Composite particle dynamics in quantum field theory

This work delves into advanced concepts in quantum field theory, beginning with the Spinorfield Model, which covers regularization, Lagrange formalism, and canonical quantization. It explores covariant quantum field dynamics, including the construction of functional states, symmetries, and nonperturbative normal ordering. The algebraic Schrödinger representation is examined, focusing on indefinite state spaces, probability interpretations, and cyclic basis vector representations. The text further investigates weak mapping theorems, addressing hard core states, self-consistent propagators, and effective boson dynamics, alongside bound state calculations for vector boson and fermion states.

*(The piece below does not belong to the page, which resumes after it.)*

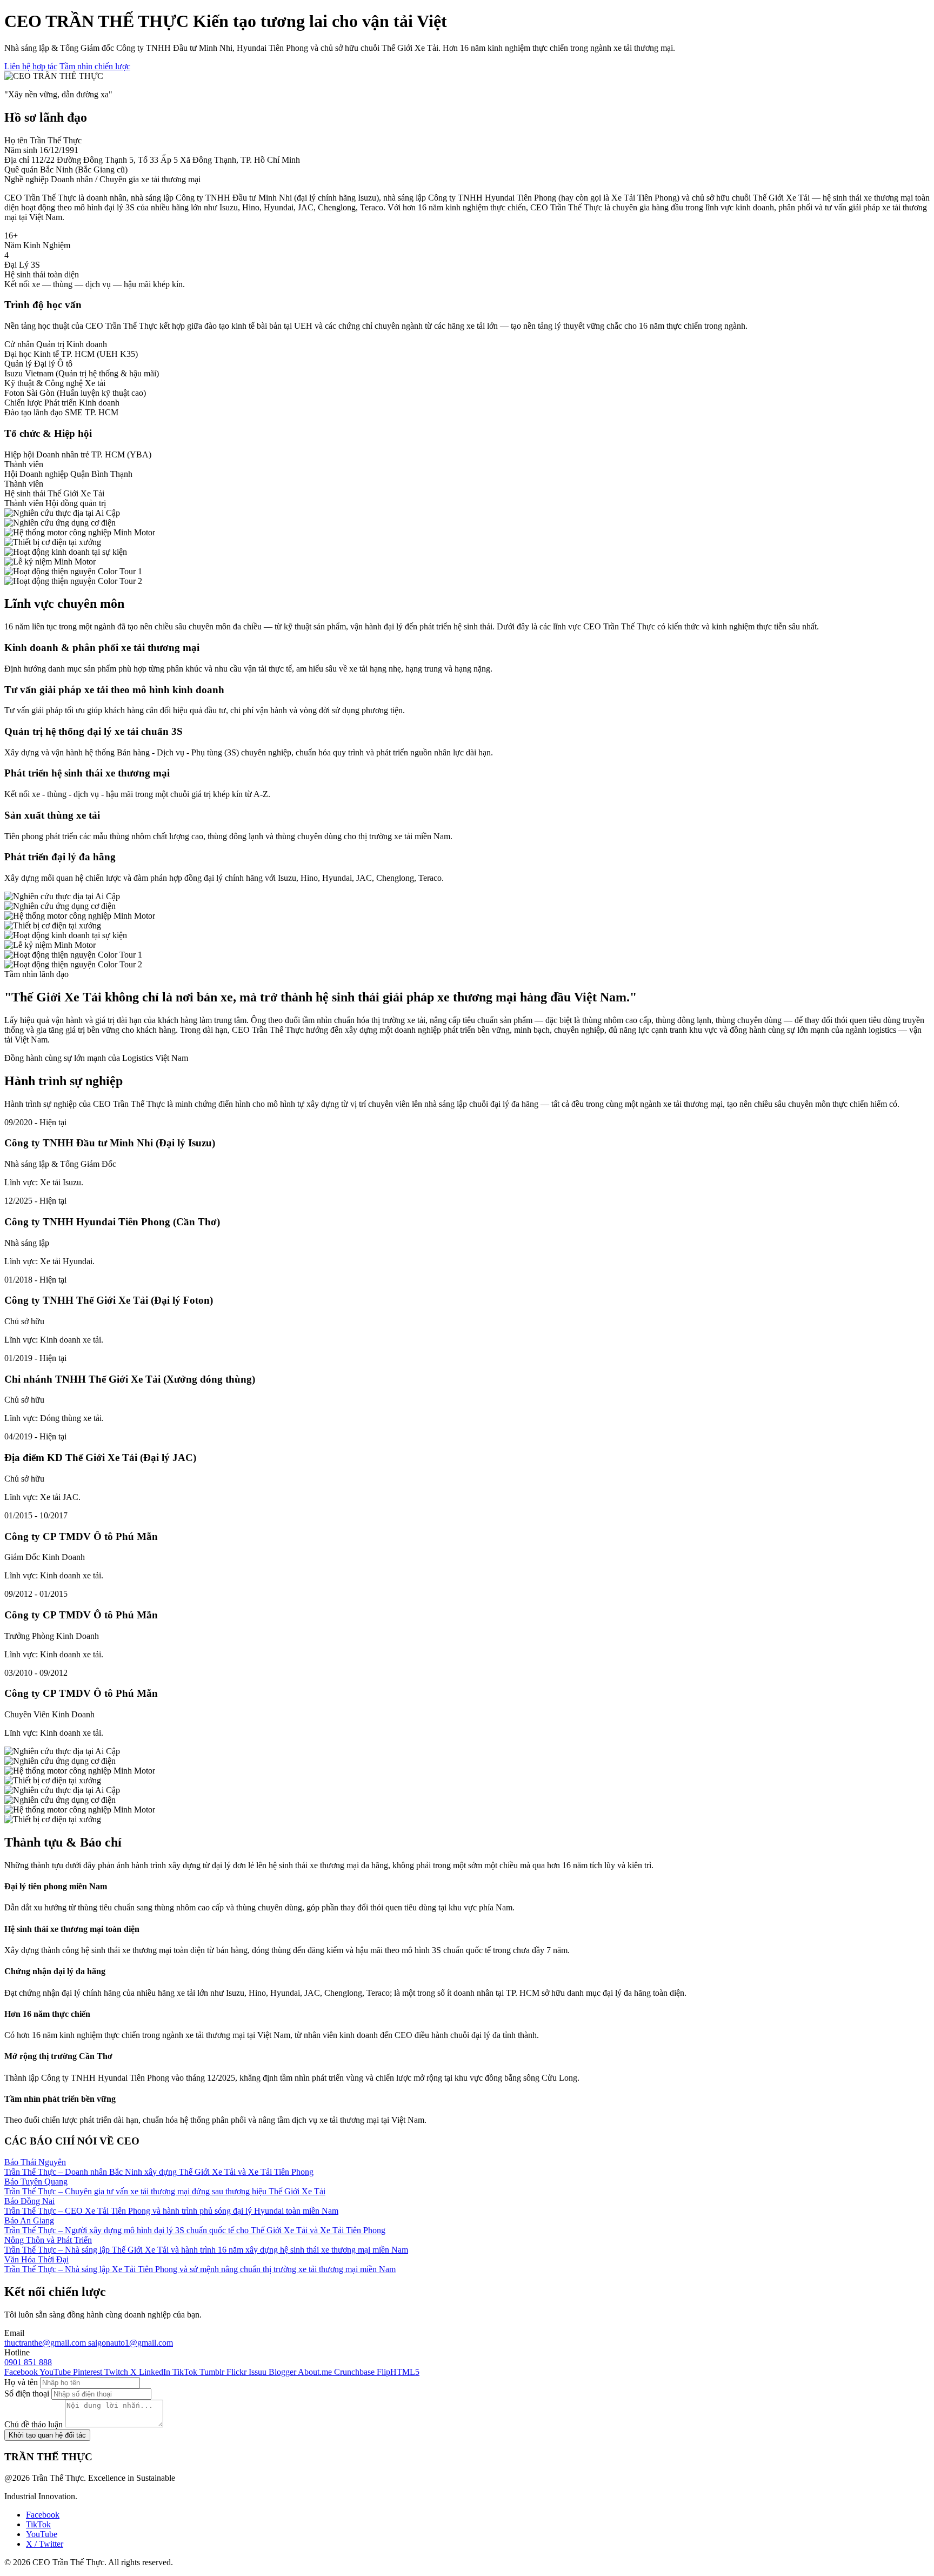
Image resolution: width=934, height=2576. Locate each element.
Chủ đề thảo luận (33, 2424)
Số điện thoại (26, 2393)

It also discusses effective Yang-Mills dynamics, highlighting boson-fermion interactions and quantum properties of mapped fields. Additionally, the relationship between fermions and gravitation is analyzed, including spinor connections and graviton states. Weak mapping in gauge fields is covered, particularly in spinor electrodynamics and nonabelian quantum fields. The exploration of superconductivity and Higgs fields includes self-consistent states and the Ginzburg-Landau equation. Finally, the work addresses path integrals and effective theories, focusing on functional perturbation theory, hadronization of QCD, and composite particles, concluding with Fock space mappings and their implications for effective dynamics.